AUFGABE 1
Beantworten Sie die folgenden Fragen zum Lesetext.
(a) Was hat die Beigeladene bisher im Verfahren getan?
(b) Welche Erklärung fehlte in der Bietererklärung der Antragstellerin?
(c) Bei welchem Betrag liegt der Schwellenwert für die Vergabe von Lieferaufträgen gemäß § 2 Nr. 2 VgV?
AUFGABE 2
Schreiben Sie die Stelle aus dem Lesetext neu, die mit „Die Beigeladene hat“ beginnt und mit „Vergabeakte Bezug genommen.“ endet. Setzen Sie dabei „Stellungnahmen“ an die Stelle von „Schriftsätze“.

LESETEXT
##########
Die Beigeladene hat bisher keine Anträge gestellt und sich auch nicht zum Verfahren geäußert.
Wegen des übrigen Sachverhalts wird auf die Schriftsätze der Beteiligten und die Vergabeakte Bezug genommen.
II.
Der Nachprüfungsantrag ist unzulässig und wäre zudem unbegründet. Die Antragstellerin wird nicht in ihren Rechten gemäß §§ 97 Abs. 7, 114 Abs. 1 GWB verletzt. Die Antragstellerin hat entgegen § 107 Abs. 3 Satz 1 Nr. 1 GWB den Vergaberechtsverstoß nicht rechtzeitig gerügt. Die Antragsgegnerin hat das Angebot der Antragstellerin im Ergebnis zu Recht wegen Unzuverlässigkeit gem. § 19 Abs. 4 VOL/A EG i.V.m. § 6 Abs. 6 lit. a) und lit. c) VOL/A EG von der Wertung ausgeschlossen. Zudem war das Angebot der Antragstellerin gemäß § 19 Abs. 3 lit. a) VOL/A EG i.V.m. § 7 Abs. 7 Satz 1 VOL/A EG auszuschließen, weil die geforderte Bietererklärung zur Zusicherung der Zuverlässigkeit seitens der Antragstellerin unvollständig abgegeben wurde, namentlich die Erklärung zur Mitwirkung bei der Schadensaufklärung fehlte. Schließlich war das Angebot der Antragstellerin nicht das wirtschaftlich günstigste, es hat vielmehr nicht einmal die technischen Anforderungen der Antragsgegnerin erfüllt.
1. Der Nachprüfungsantrag ist unzulässig. Die Antragsgegnerin ist zwar eine öffentliche Auftraggeberin gemäߧ 98 Nr. 1 GWB. Der streitbefangene Auftragswert übersteigt auch den für die Zuständigkeit der Vergabekammer maßgeblichen Schwellenwert gemäß § 100 Abs. 1 GWB. Danach gilt der 4. Teil des GWB nur für solche Aufträge, die die Auftragswerte erreichen oder überschreiten, die durch Rechtsverordnung nach § 127 GWB festgelegt sind. Der für die vorliegende Ausschreibung geltende Schwellenwert liegt bei der Vergabe von Lieferaufträgen gemäß § 2 Nr. 2 VgV bei 193.000 EUR netto. Die niedrigsten Angebotspreise für Los 1 und Los 2 betragen XXX.XXX EUR bzw. XXX.XXX EUR, in Summe XXX.XXX EUR netto. Somit übersteigt der Gesamtauftragswert für den Lieferauftrag den maßgeblichen Schwellenwert.
##########
Gespeicherte Daten
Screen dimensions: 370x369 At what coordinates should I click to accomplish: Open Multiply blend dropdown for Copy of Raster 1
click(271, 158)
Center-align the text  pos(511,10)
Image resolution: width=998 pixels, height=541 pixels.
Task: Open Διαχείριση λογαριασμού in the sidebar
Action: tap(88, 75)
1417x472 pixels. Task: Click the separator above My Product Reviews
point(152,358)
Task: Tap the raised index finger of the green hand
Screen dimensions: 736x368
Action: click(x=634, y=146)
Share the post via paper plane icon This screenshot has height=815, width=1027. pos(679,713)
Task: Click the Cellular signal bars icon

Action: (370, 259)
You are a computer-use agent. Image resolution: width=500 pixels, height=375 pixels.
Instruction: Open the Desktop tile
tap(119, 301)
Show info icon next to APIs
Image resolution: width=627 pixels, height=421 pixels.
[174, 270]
##########
ERWARTETE LÖSUNG 1
(a) Sie hat bisher keine Anträge gestellt und sich auch nicht zum Verfahren geäußert.
(b) Es fehlte die Erklärung zur Mitwirkung bei der Schadensaufklärung.
(c) Er liegt bei 193.000 EUR netto.

ERWARTETE LÖSUNG 2
Die Beigeladene hat bisher keine Anträge gestellt und sich auch nicht zum Verfahren geäußert.
Wegen des übrigen Sachverhalts wird auf die Stellungnahmen der Beteiligten und die Vergabeakte Bezug genommen.